During its ascent, Mariner 1's booster briefly lost guidance-lock with the ground. Because this was a fairly common occurrence, the Atlas-Agena was designed to continue on a preprogrammed course until guidance-lock with the ground resumed. When lock was reestablished, however, the faulty guidance logic caused the program to erroneously report that the "velocity was fluctuating in an erratic and unpredictable manner", which the program tried to correct for, causing actual erratic behavior, which forced the range safety officer to destroy the rocket.
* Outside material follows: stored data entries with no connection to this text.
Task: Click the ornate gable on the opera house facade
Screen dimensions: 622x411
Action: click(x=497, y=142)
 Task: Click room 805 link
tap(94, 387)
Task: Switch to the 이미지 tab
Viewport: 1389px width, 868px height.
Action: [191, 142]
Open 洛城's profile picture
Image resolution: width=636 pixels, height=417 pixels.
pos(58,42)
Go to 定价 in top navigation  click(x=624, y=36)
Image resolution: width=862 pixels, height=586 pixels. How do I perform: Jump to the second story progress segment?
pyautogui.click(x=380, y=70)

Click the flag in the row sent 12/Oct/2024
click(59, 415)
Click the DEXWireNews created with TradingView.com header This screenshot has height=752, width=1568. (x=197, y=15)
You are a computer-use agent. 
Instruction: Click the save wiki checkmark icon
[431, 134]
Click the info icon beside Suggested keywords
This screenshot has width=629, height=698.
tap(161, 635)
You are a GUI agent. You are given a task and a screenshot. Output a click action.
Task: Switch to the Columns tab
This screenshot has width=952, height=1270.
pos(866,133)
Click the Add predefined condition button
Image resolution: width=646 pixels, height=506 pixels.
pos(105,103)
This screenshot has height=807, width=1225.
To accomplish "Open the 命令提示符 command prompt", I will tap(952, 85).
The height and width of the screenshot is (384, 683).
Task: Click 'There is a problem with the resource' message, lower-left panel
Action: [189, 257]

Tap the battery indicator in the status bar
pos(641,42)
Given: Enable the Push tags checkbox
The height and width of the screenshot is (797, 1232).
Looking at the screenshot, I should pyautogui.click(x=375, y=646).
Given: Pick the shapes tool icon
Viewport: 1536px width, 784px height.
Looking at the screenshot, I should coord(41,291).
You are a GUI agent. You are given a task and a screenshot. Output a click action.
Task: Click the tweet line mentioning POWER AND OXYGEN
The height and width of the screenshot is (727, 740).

The incorrect logic had previously been used successfully for Ranger launches, but the rate beacon had not malfunctioned on those, so the problem did not show up there. The Mod III-G guidance system used on Atlas-Agena vehicles was a persistent source of trouble and malfunctioned on many launches after Atlas-Agena began flying in 1960. It was an adaption of the Mod III guidance system used on Atlas B, C, and D missiles, which had the original vacuum tube electronics converted to transistors, but the modification had been done hastily and was unreliable. After repeated Atlas-Agena guidance failures, the Mod III-G was redesigned in 1963 to properly accommodate transistor electronics.

The catastrophic effects of a small error "summed up the whole problem of software reliability" and contributed to the development of the discipline of software engineering.

Subsequent popular accounts of the accident often referred to the erroneously missing character as a "hyphen": e.g., The New York Times reported "For Want of Hyphen, Venus Rocket is Lost" and Arthur C. Clarke described the malfunction as "the most expensive hyphen in history". In actuality, it was a missing overline in "R-dot-bar sub n", the "nth smoothed value of the time derivative of a radius R". The overline denotes a mean; by its omission, an unsmoothed value was used, leading to the control system overreacting.

==Legacy==

The loss of America's first interplanetary spacecraft constituted an $18.5 million (roughly $ in 2026 dollars) setback for NASA. The incident underscored the importance of a thorough pre-launch debugging of software as well as a need to engineer programs such that minor errors could not cause catastrophic failures. The procedures implemented as a result served NASA well, ultimately salvaging the Project Apollo Moon landings; though there were program errors in the Lunar Excursion Module software during descent, they did not cause mission failure.

With the logic error quickly discovered, no undue delay was necessary. The identical Mariner 2 was already on hand, and a second launch from the same pad was manageable before the end of August. On August 27, 1962, Mariner 1's sister spacecraft was successfully launched, becoming the first spacecraft to return data from the vicinity of Venus on December 14, 1962.